La sentencia explica los principios generales que inspiran el ejercicio de las acciones de filiación y la protección del interés de los menores y se hace eco de los riesgos que puede causar la colisión entre el derecho de los progenitores y el de los hijos cuando el ejercicio de este tipo de acciones irrumpe en una realidad familiar ya asentada, por contraposición entre la verdad biológica y la preservación de la paz familiar en interés del hijo si se encuentra en una situación consolidada de familia que ha podido formarse al margen de la biológica.
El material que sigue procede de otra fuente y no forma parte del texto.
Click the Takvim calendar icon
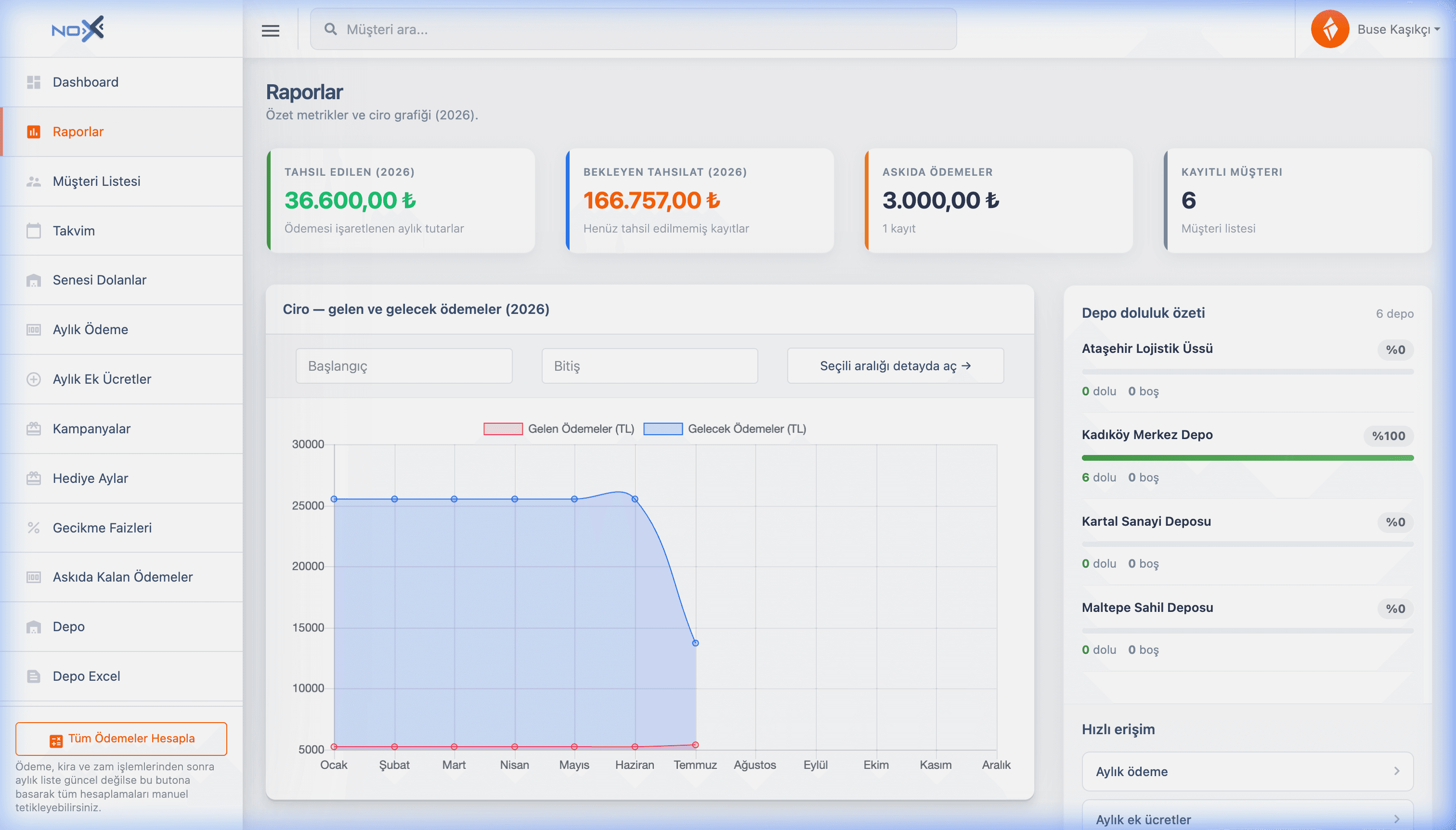The height and width of the screenshot is (830, 1456). [x=34, y=230]
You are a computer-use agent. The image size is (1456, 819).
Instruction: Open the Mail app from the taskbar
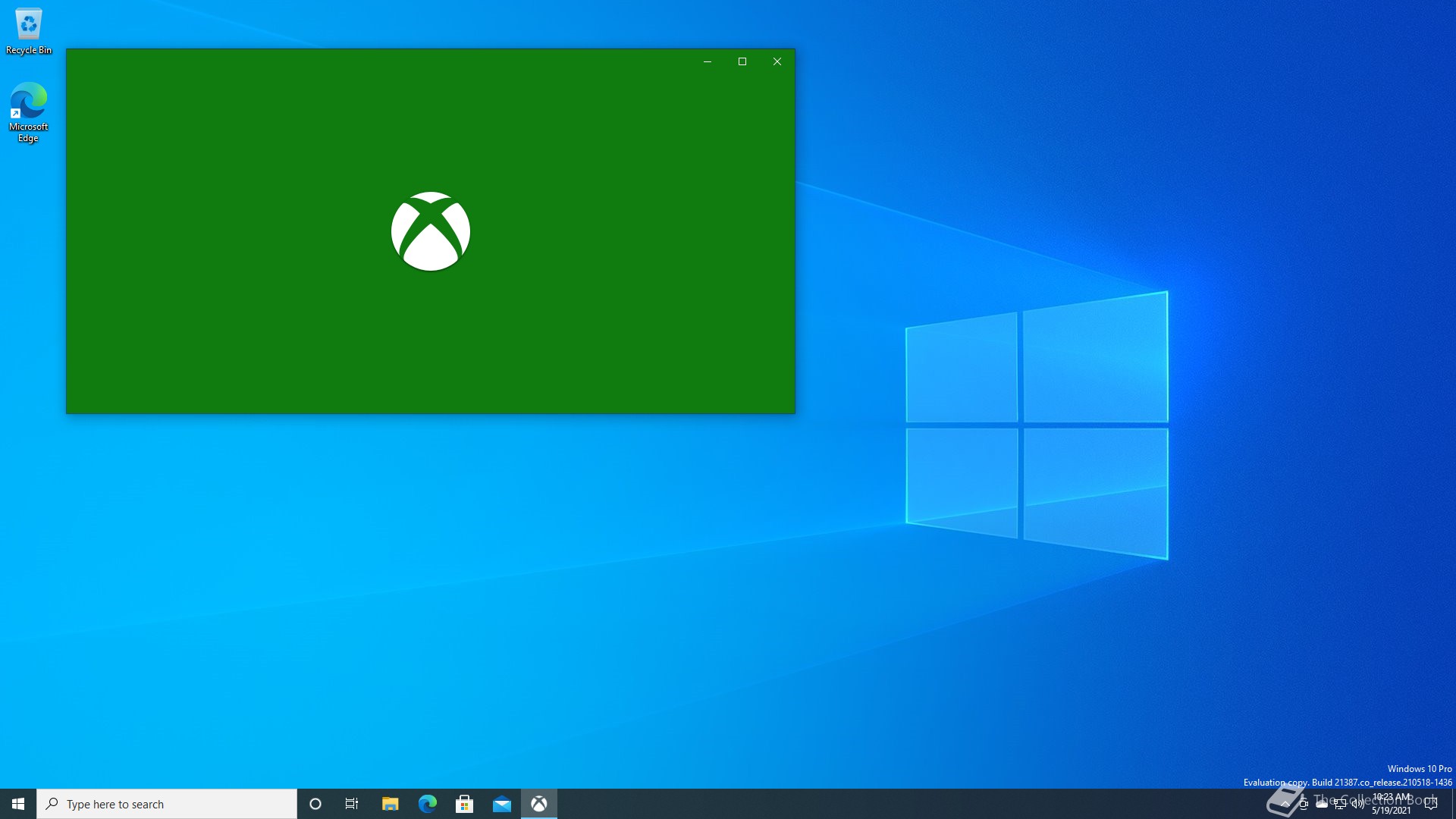(502, 804)
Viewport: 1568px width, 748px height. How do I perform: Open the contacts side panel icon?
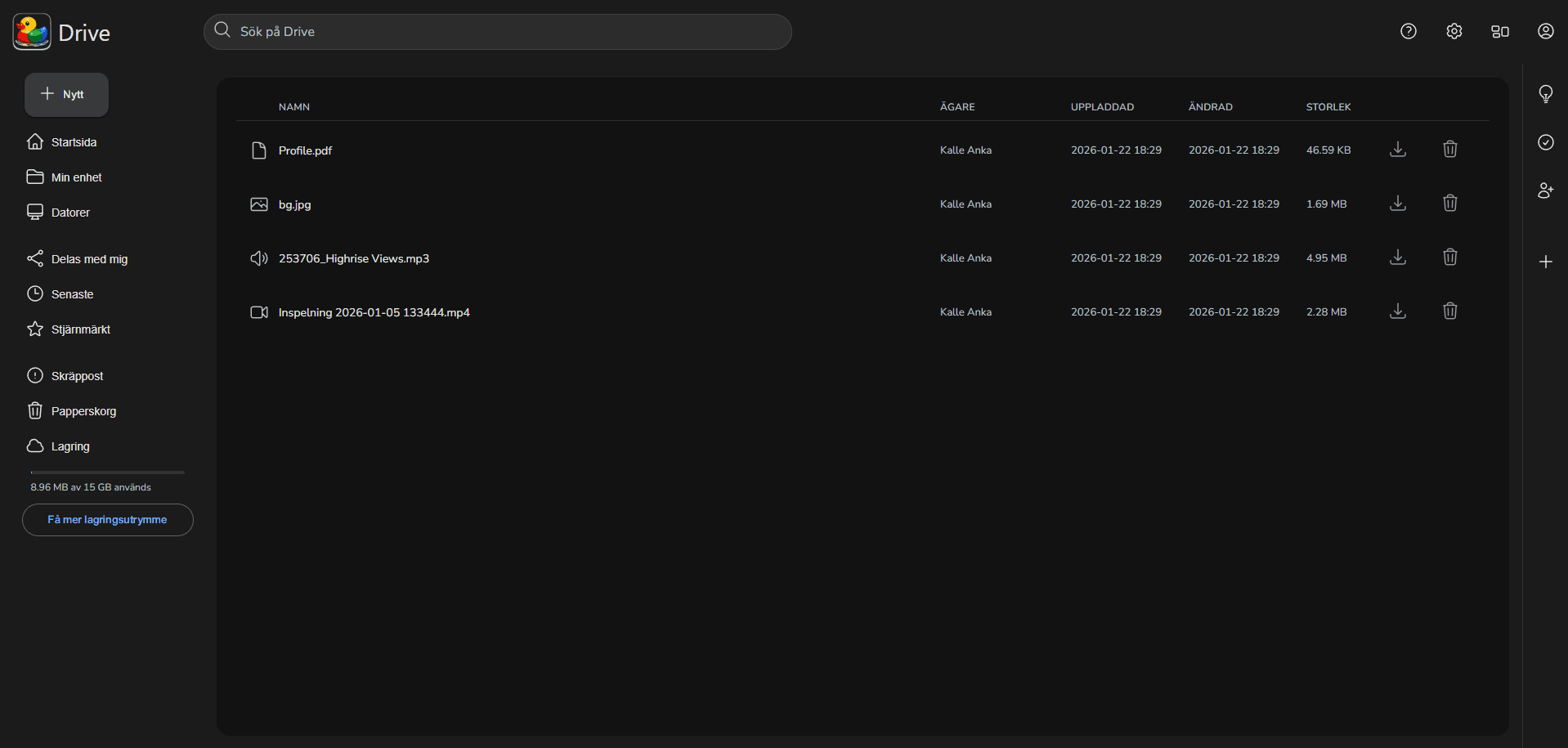pyautogui.click(x=1545, y=190)
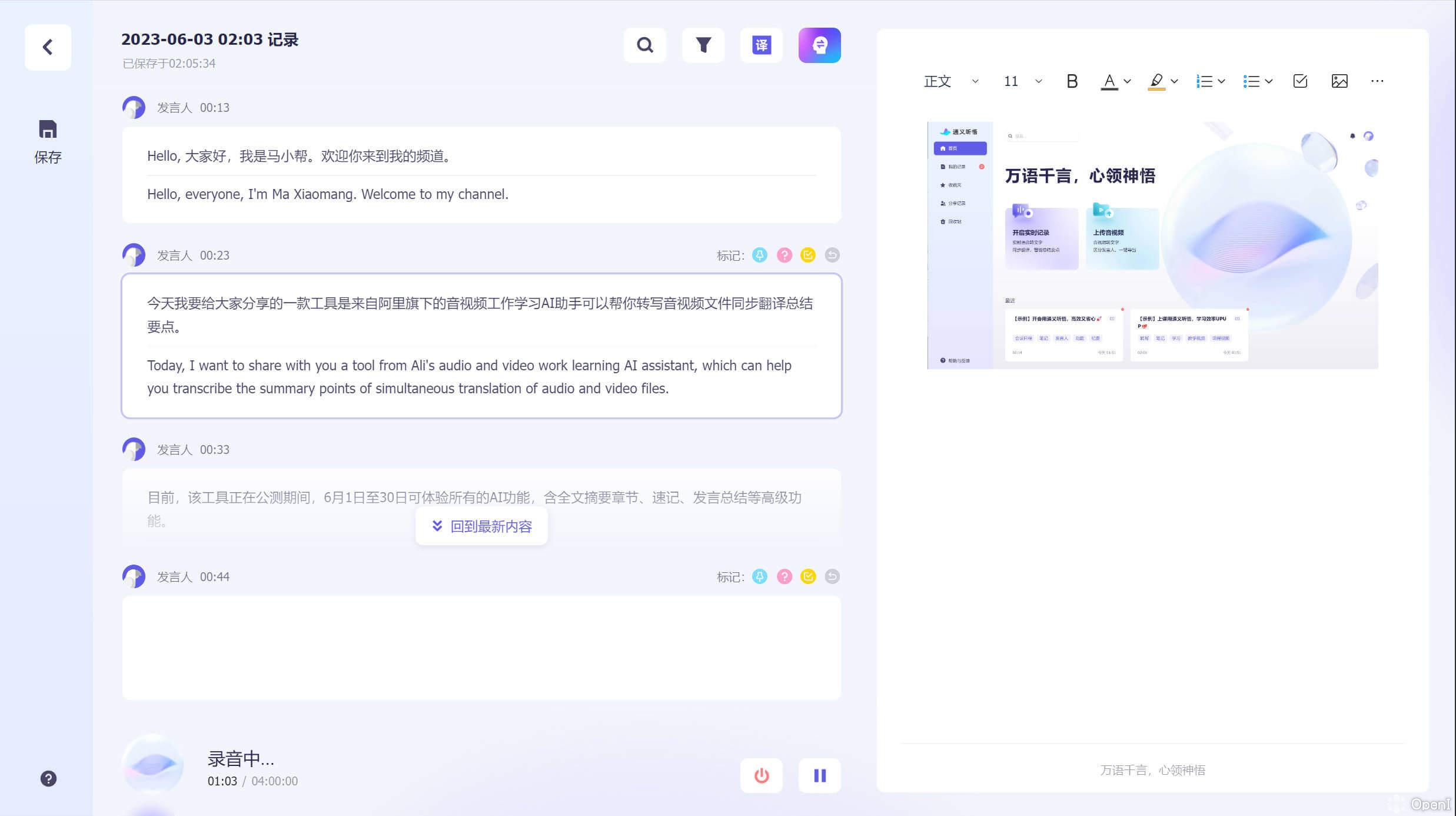
Task: Undo the marking on the 00:23 segment
Action: click(x=832, y=255)
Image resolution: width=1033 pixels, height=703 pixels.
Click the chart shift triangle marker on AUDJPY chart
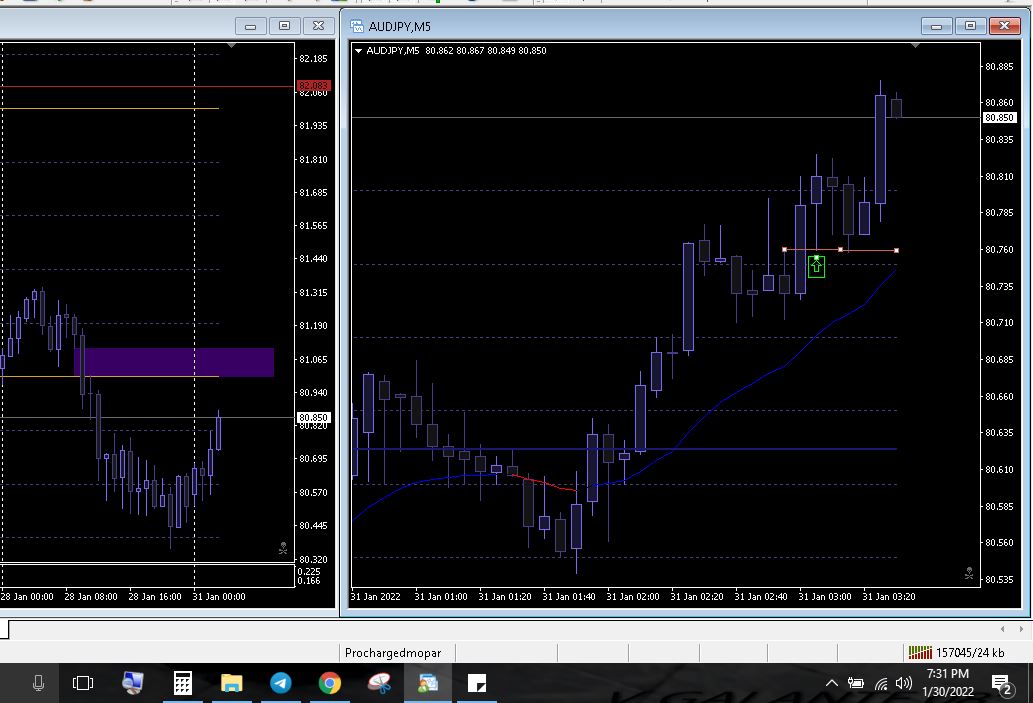click(915, 45)
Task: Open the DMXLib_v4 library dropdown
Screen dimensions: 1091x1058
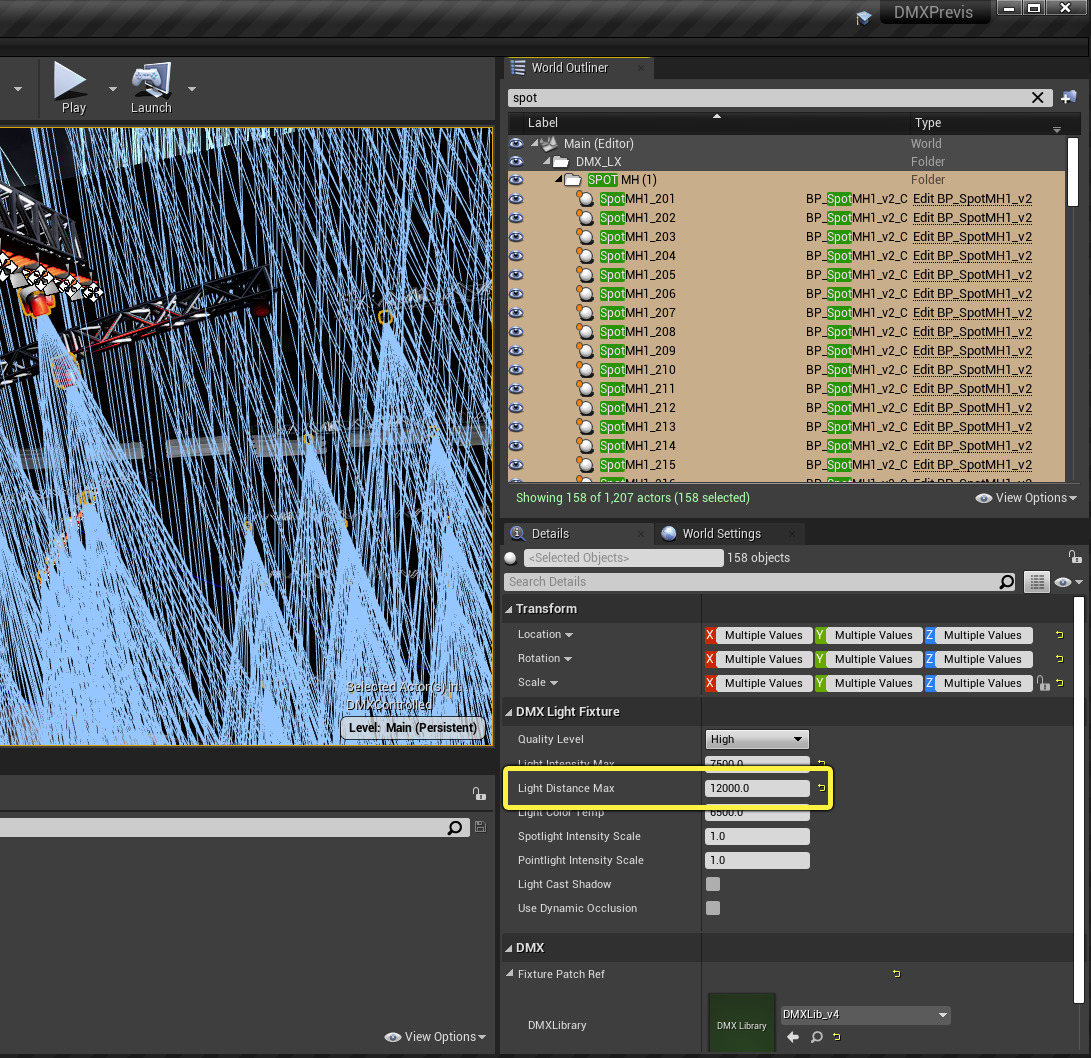Action: pos(865,1014)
Recoge la doctrina del Tribunal Constitucional y del Tribunal Europeo de Derechos Humanos, que legitima los límites que la ley establezca para la satisfacción del interés del hijo cuando existen intereses contrapuestos entre el del progenitor a ver declarada su paternidad y la situación familiar que vive el hijo.

La sala entiende que la búsqueda de la verdad biológica y el interés del hijo coinciden cuanto es éste el que reclama la filiación, por lo que, en principio, podría entenderse que en una demanda presentada por la madre como representante legal del menor se da esa misma coincidencia de intereses. Sin embargo, en este caso, los hechos probados reflejan la existencia de intereses contrapuestos entre madre e hija: el padre biológico no conoce personalmente a la niña y no hay constancia de que haya contribuido a su sustento ni se haya preocupado por ella; por el contrario, el progenitor registral ha actuado desde el nacimiento como el verdadero padre, cumpliendo con sus obligaciones como tal, y proporcionando él y su familia un entorno de bienestar y de estabilidad emocional y afectiva. Por ello, la Sala considera que en la contradicción de intereses entre la hija menor de edad y la madre, ésta no puede ser representante legal de aquella en las acciones ejercitadas. El Código Civil establece que, en tales casos, procede el nombramiento de un defensor judicial que represente a la persona menor si aprecia que con ello se satisface su interés, bien entendido que el no ejercicio de las acciones no priva a la hija de la acción de reclamación al llegar a la mayoría de edad por su propia y voluntaria determinación.